* **Fragmento del documento**
Hasta
ahora había tenido convulsiones en el sofá, en la mesa de una
cafetería de modernos, en la cama del hospital, en la ducha, en medio de una jauría de chihuahuas... Las últimas las tuve en
alta mar. Hacía viento, llovía, el barco se movía sin piedad, los
niños lloraban o vomitaban, según, en la tele daban fútbol y nadie estaba para fijarse en
mis muecas y temblores. Además, llevaba la pañoleta y pude taparme. Unos minutitos y ya. No sé si esto se me
quitará. A lo mejor dudaré siempre si voy a empezar a torcer
el morro eléctricamente o si se trata de otra falsa alarma. Dice el
médico que no es grave y que los desencadenantes típicos son el
estrés, la falta de sueño, el alcohol y los estímulos luminosos.
La vida. Igual si me encierro en una celda oscura, medito, vivo de apio y
agua sin gas y duermo 20 horas al día me libro de las crisis.

Registros de datos:

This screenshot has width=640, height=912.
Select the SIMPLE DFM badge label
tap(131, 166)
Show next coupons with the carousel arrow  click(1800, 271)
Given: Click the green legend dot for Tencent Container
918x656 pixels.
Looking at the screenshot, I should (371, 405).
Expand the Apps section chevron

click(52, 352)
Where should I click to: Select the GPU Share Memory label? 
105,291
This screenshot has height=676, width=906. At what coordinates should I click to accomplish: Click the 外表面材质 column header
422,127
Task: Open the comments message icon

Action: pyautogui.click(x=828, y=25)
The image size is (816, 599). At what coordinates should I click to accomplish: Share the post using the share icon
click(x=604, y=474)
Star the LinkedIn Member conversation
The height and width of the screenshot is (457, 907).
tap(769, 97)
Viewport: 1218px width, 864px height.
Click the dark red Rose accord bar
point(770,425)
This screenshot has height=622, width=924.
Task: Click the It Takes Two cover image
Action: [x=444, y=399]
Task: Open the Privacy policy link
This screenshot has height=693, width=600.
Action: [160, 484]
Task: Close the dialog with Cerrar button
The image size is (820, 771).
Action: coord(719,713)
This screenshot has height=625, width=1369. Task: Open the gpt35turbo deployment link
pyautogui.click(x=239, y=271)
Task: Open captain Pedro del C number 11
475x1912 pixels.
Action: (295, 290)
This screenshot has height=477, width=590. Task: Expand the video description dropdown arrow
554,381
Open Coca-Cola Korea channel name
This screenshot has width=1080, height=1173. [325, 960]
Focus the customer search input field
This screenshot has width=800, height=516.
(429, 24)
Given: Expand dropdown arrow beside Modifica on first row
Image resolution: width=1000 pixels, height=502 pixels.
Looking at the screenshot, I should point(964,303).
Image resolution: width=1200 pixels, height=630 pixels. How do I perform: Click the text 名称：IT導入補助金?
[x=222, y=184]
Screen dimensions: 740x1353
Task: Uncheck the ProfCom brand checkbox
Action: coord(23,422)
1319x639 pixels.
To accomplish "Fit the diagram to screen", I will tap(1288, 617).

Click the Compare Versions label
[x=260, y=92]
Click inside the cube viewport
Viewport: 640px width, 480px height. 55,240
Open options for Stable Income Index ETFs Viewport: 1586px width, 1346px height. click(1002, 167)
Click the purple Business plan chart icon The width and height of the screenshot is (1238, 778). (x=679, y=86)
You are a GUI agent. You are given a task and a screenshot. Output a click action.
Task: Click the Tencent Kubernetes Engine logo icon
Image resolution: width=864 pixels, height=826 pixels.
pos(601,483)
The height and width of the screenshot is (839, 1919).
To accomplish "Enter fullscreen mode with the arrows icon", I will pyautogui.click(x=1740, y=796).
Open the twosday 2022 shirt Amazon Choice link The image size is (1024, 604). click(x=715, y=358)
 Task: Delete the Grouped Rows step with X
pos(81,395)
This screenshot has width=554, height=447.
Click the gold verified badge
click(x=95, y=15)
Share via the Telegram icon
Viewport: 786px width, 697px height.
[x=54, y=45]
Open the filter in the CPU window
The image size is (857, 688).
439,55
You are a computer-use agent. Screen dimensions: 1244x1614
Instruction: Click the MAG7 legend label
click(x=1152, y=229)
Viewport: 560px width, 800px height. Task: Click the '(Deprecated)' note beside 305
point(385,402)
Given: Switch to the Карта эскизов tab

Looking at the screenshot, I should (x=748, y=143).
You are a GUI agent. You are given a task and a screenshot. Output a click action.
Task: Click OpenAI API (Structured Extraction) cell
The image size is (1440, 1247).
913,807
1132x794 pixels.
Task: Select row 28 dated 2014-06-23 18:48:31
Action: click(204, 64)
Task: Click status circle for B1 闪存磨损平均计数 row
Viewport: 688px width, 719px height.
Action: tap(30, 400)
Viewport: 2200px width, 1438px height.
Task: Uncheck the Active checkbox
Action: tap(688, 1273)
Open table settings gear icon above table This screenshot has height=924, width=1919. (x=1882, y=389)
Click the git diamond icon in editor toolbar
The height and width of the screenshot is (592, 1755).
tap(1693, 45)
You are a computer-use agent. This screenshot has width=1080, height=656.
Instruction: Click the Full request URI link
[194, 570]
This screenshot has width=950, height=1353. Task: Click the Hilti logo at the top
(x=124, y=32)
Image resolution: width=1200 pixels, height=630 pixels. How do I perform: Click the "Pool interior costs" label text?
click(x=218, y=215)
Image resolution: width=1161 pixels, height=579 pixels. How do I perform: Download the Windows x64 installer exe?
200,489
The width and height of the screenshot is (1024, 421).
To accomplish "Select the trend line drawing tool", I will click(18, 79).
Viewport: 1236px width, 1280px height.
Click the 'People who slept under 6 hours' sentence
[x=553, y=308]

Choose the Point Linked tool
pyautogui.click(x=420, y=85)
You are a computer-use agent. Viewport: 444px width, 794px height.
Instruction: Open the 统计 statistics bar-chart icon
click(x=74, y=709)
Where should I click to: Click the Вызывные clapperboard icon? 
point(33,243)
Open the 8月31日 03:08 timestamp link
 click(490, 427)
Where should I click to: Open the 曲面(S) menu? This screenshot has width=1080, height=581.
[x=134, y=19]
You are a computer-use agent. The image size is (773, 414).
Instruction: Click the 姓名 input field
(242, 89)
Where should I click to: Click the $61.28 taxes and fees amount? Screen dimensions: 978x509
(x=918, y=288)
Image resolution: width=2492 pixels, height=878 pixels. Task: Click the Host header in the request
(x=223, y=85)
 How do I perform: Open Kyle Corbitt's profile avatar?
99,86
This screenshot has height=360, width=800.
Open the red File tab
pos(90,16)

* **Preguntas de estudio**
a. En el texto sobre las convulsiones, ¿qué desencadenantes típicos señala el médico?
b. Prosiga el texto sobre las convulsiones a partir de su última oración.

* **Respuestas por apartado**
a. El estrés, la falta de sueño, el alcohol y los estímulos luminosos.

b.
Pero
de resto todo va mejor. He perdido cinco kilos. A mí me parece que a ratos hablo raro, pero el único que parece darse cuenta es el Señor Alto. Camino sin esfuerzo
(si no es cuesta arriba), apenas me duelen los huesos, puedo
abrocharme botones y cremalleras varias. Ya no tengo clareas en la
cabeza y no me toca pintármelas por las mañanas (lo que resulta muy
útil, porque ahora llueve casi cada día y así no me preocupo de
los chorretones castaños frente abajo). Me pinchan menos. Sigo
tomando corticoides, porque se me estropeó el eje
hipofisario-adrenal, o algo así, y no se arregla solo. Y muchas
medicinas más. Mi colección de pastilleros crece regularmente. En
un tiempo saldré en la tele (en un programa de los de por la mañana)
presumiendo y señalando todas esas cajitas de colores en sus
expositores de cristal.
El
lunes, más revisiones. Por cierto, que me ha preguntado mi médico de cabecera si quiero la invalidez. Todavía estoy tratando de recuperar el habla.